── Text section ──

Sue Santa, senior vice president for public policy and legal affairs at the Council on Foundations, opened the panel describing how the charitable sector moved from obscurity to the spotlight in a matter of months last fall because of the concerted efforts the Charitable Giving Coalition, an organization of over fifty organizations including ACR dedicated to preserving the charitable deduction. The Coalition was even named one of five leaders that will make an impact in public policy in 2013 by the Chronicle of Philanthropy. How? By better understanding our issue, our audience and boldly saying we are different.
Gloria Johnson-Cusack, executive director of Leadership 18, discussed how the Charitable Giving Coalition or any coalition can successfully advance its cause. She highlighted that diversity is our strength and explained that by planning strategically and executing in unison the Coalition succeeded in preserving the charitable deduction in its current form during fiscal cliff negotiations.
For Brian Flahaven, director of legislative, foundation and recognition programs for the Council for Advancement and Support of Education (CASE), humanizing the impact of the charitable deduction and emphasizing that the burden of policy changes falls on those we serve was a new tactic that served us well in our messaging.

───

● Questions on the material:
a - Please extract everything from "For Brian Flahaven, director" down to "in our messaging." in the panel summary.
b - According to the panel summary, which publication named the Charitable Giving Coalition one of five leaders that will make an impact in public policy in 2013?

── Supplied material ──

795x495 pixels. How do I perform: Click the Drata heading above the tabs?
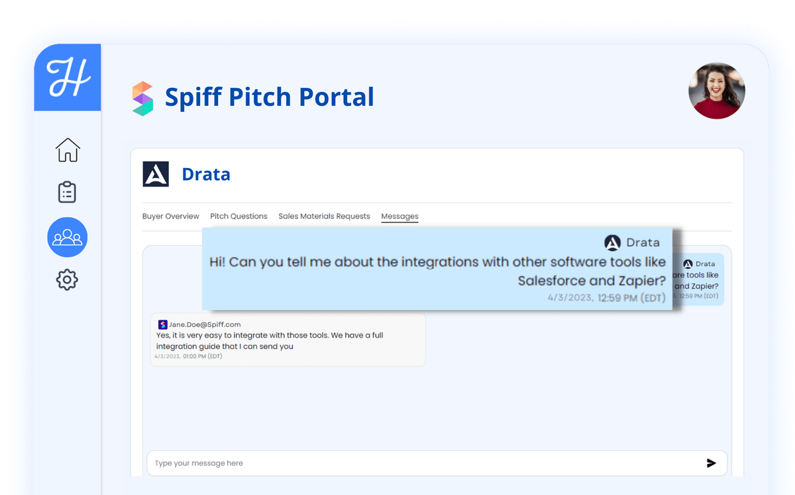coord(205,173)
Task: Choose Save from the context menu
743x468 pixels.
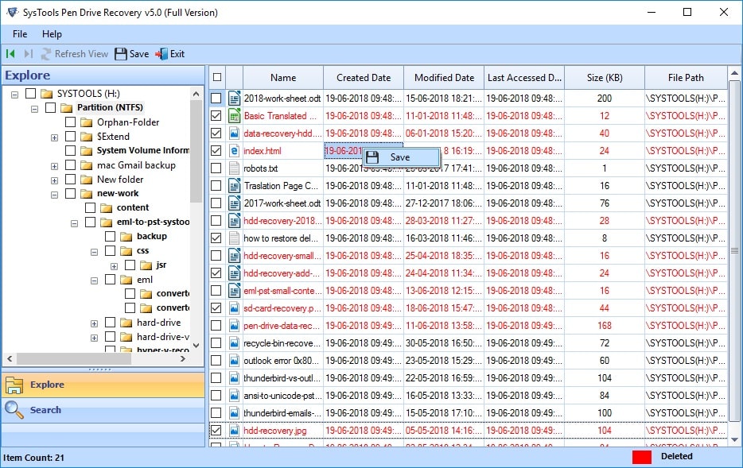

───

● Answer section:
a -
For Brian Flahaven, director of legislative, foundation and recognition programs for the Council for Advancement and Support of Education (CASE), humanizing the impact of the charitable deduction and emphasizing that the burden of policy changes falls on those we serve was a new tactic that served us well in our messaging.

b - The Chronicle of Philanthropy.